◆ **DOCUMENT SEGMENT**:
== == ==

Once we’ve found and loaded all of the CLRs we want, we need to start them. But before we do, we need to set our options. If you were to call IUnmanagedHost::Start() without setting any of the additional interfaces you will get a standard CLR to execute your .NET code in.

That is good. But we need to customize our CLR a bit so we can spin up new application domains when a query is started and unload them when it is finished. This functionality is not implemented in these examples but will be in later posts.

In the example below you can see that we are looping through the m_CLRRuntimeMap that was populated in the Initialization step above. This allows us to set our main CClrHost object as the implementation of IHostControl. We also set our AppDomainManager type with the two strings provided.

== == ==

◆ **ENTRIES**:

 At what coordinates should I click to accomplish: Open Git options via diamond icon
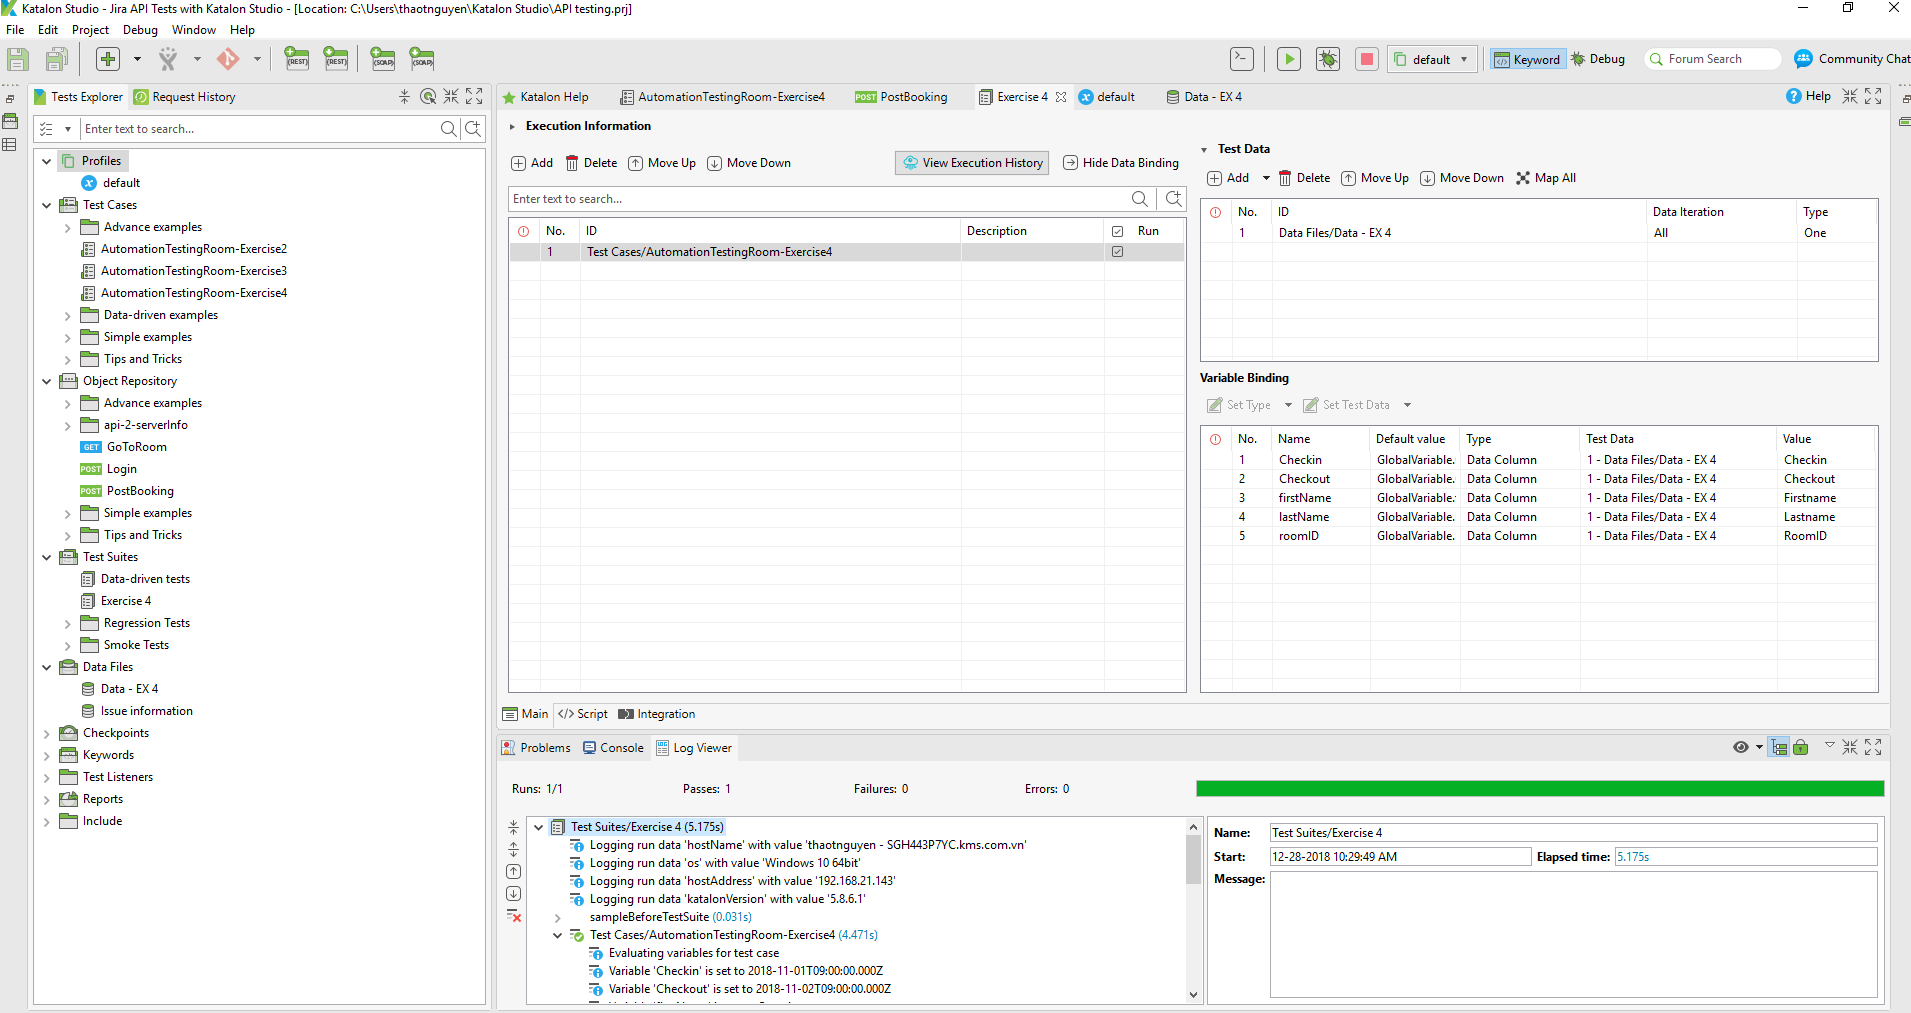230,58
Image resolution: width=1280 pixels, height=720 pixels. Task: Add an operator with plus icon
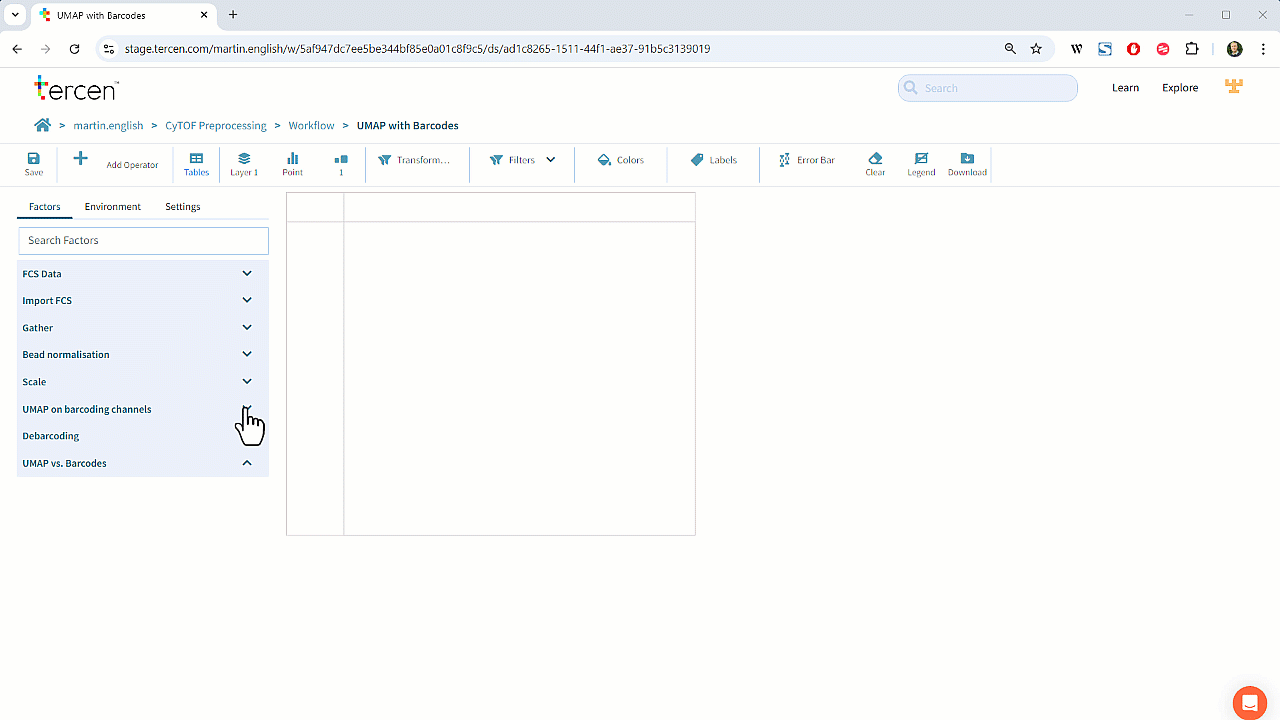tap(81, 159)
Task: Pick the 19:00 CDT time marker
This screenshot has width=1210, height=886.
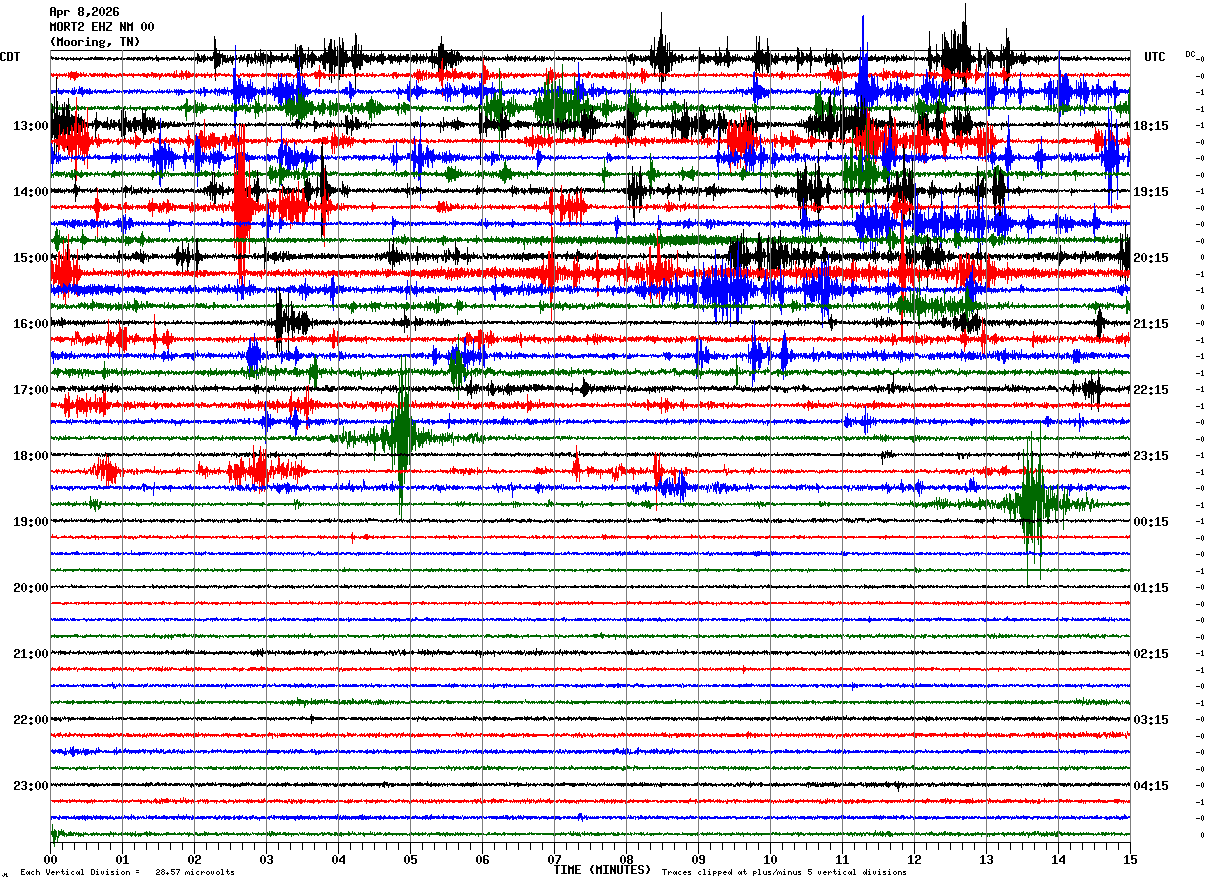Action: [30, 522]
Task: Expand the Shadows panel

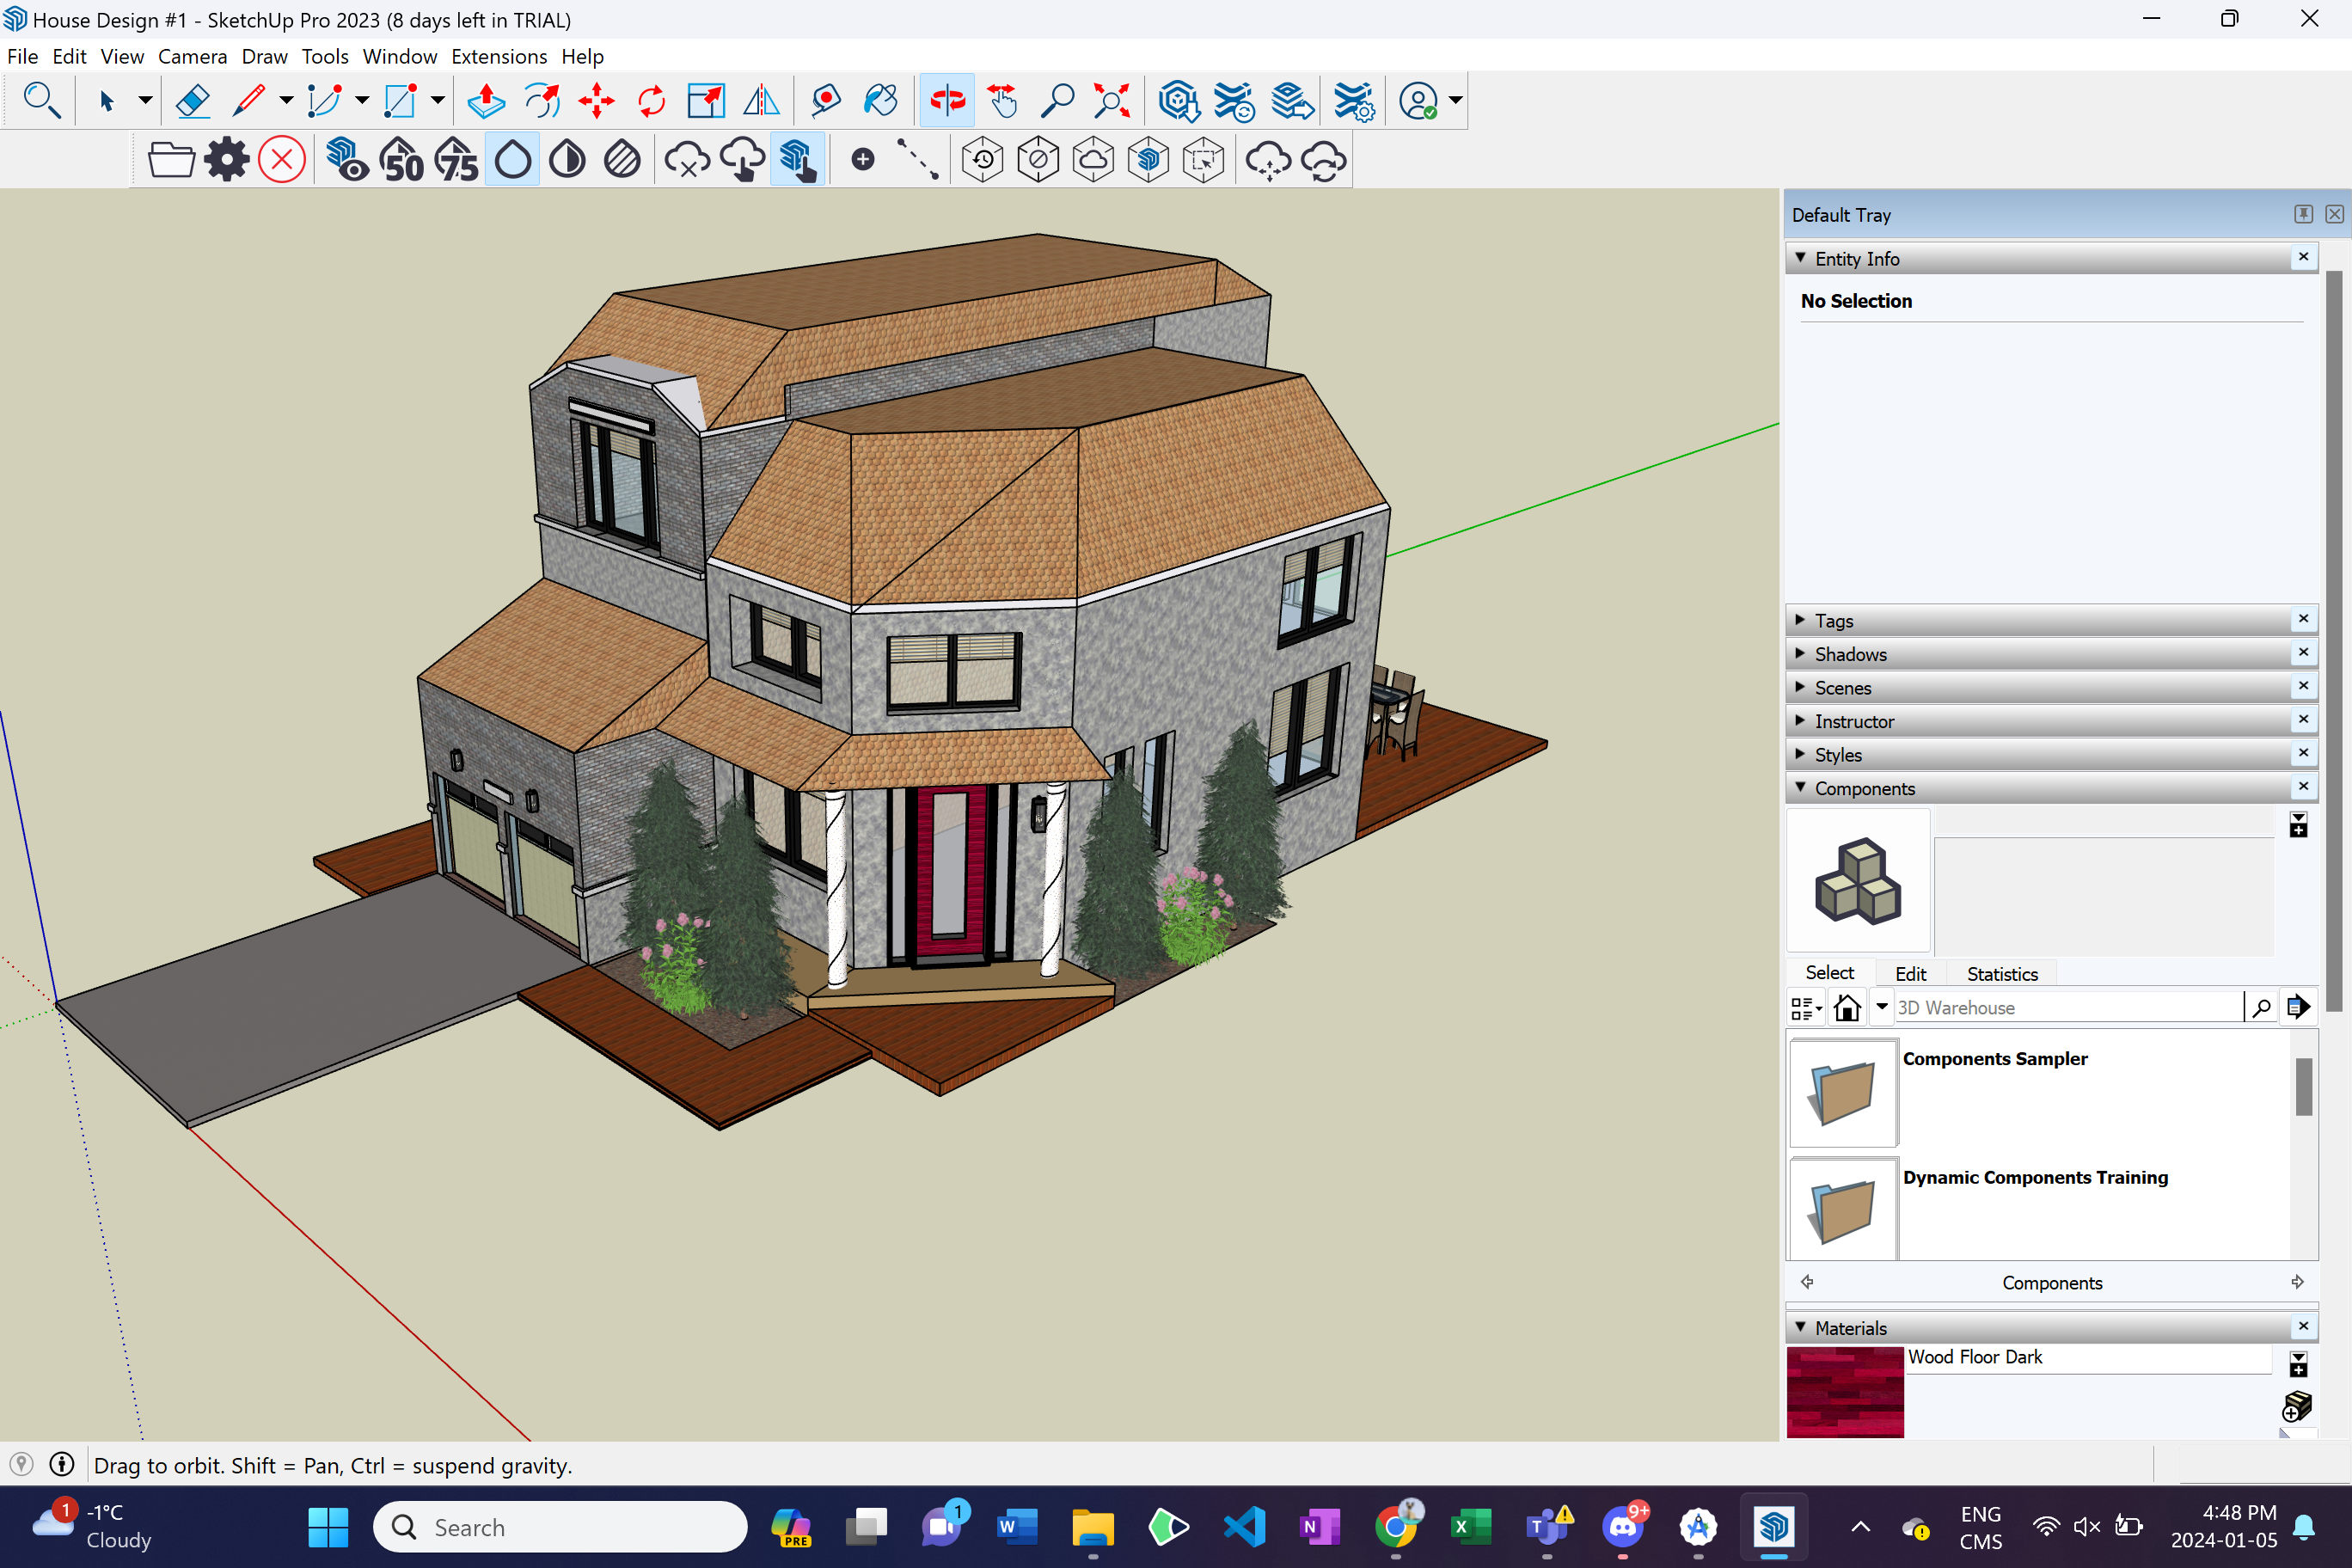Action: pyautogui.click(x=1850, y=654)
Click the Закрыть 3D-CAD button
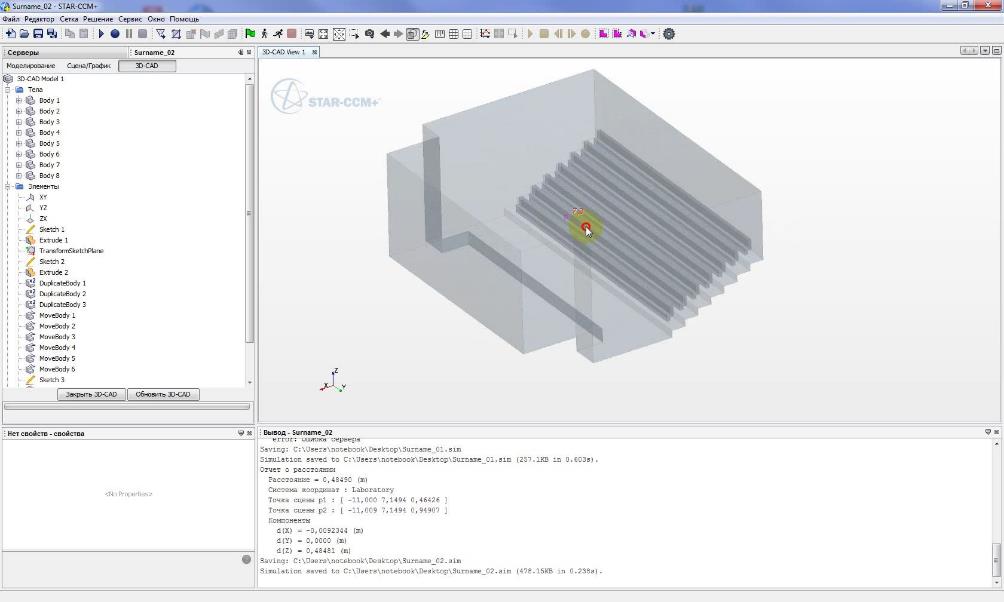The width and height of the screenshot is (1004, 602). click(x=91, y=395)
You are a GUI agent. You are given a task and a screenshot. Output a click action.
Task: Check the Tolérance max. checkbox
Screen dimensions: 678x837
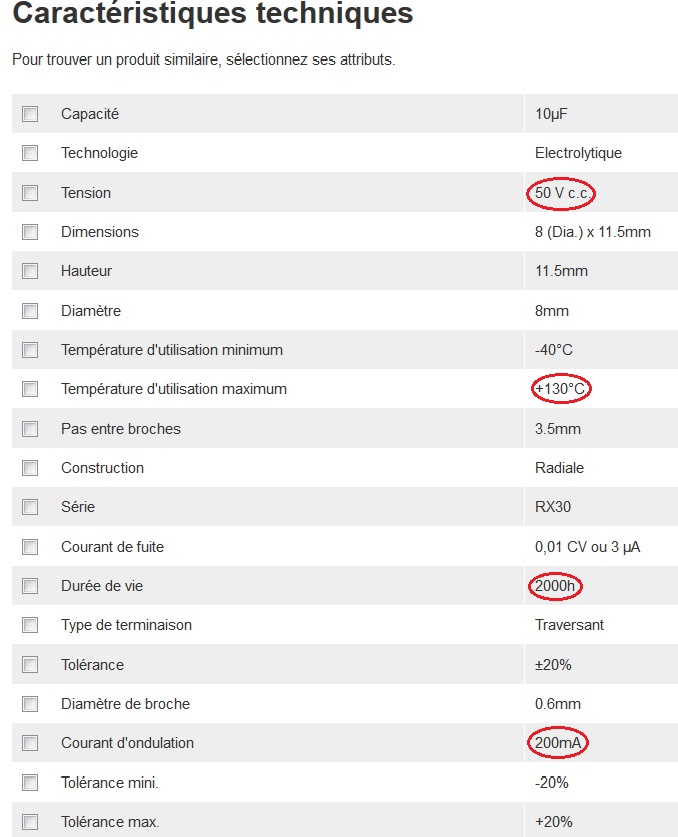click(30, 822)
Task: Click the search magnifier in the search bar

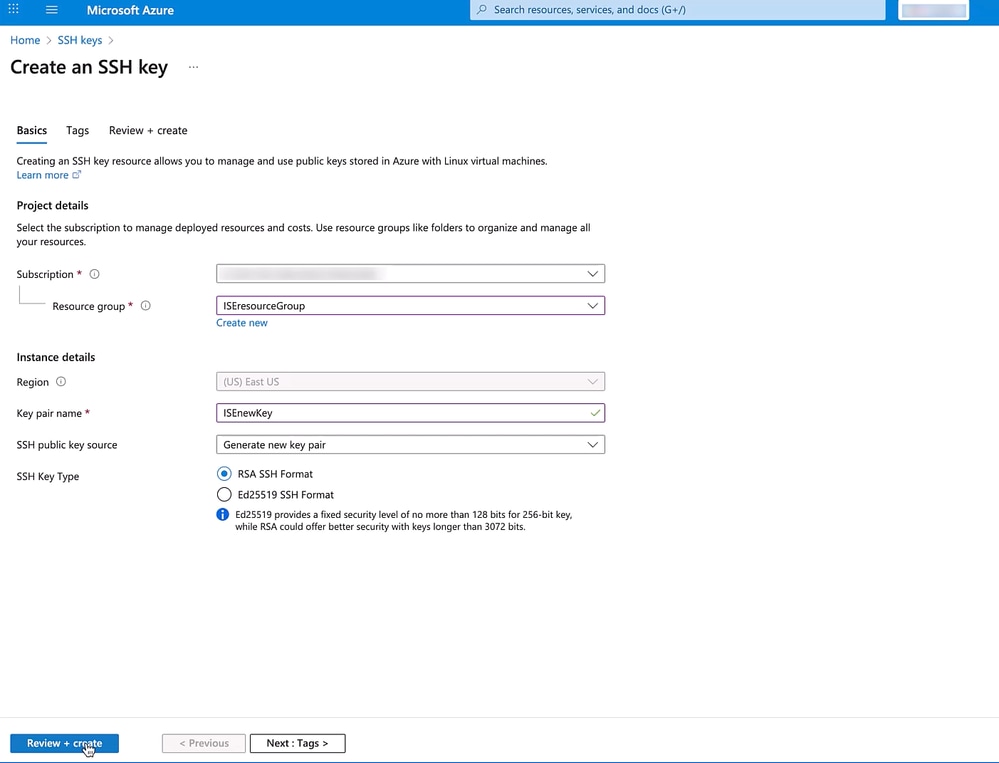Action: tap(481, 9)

== == ==

◆ **THINGS TO DO**:
a: How would you rewrite the paragraph of the CLR hosting text that begins "Once we’ve found and loaded" more briefly while keeping its main facts?
b: Can you carry the CLR hosting text forward, picking up right after its final sentence?

◆ **OUTPUTS BY TASK**:
a: After the desired CLRs are found and loaded, options must be set before they are started. Calling IUnmanagedHost::Start() without setting any additional interfaces produces a standard CLR for executing .NET code.

b:
Once we’re done we call ICLRRuntimeHost::Start(). This kicks off a new application domain and calls the AppDomainManager::InitializeNewDomain() method. This sets the flag RegisterWithHost. This flag tells the AppDomain to call into the IHostManager::SetAppDomainManager() method.

Inside of the IHostManager::SetAppDomainManager() we are given the AppDomain integer Id as well as a pointer to the AppDomain Manager. We check to see if it implements our IManagedHost interface. If it does we call a method we created called IManagedHost::GetCLR() this returns a text representation of the current version. This is used to add to the AppDomainManager std::map; this std::map holds the DEFAULT AppDomains.

After this method returns we have officially started our CLR.

NOTE As before, this code will run for BOTH v2.0 and v4.0. It would also run for any OTHER CLRs that are allowed to be loaded side by side.

const wchar_t *CClrHost::AppDomainManagerAssembly 
  = L"mysql_managed_interface, Version=1.0.0.0, PublicKeyToken=71c4a5d4270bd29c";
const wchar_t *CClrHost::AppDomainManagerType 
  = L"mysql_managed_interface.MySQLHostManager";

STDMETHODIMP CClrHost::raw_Start()
{
  // we should have bound to the runtime, but not yet started it upon entry
  if (!m_started)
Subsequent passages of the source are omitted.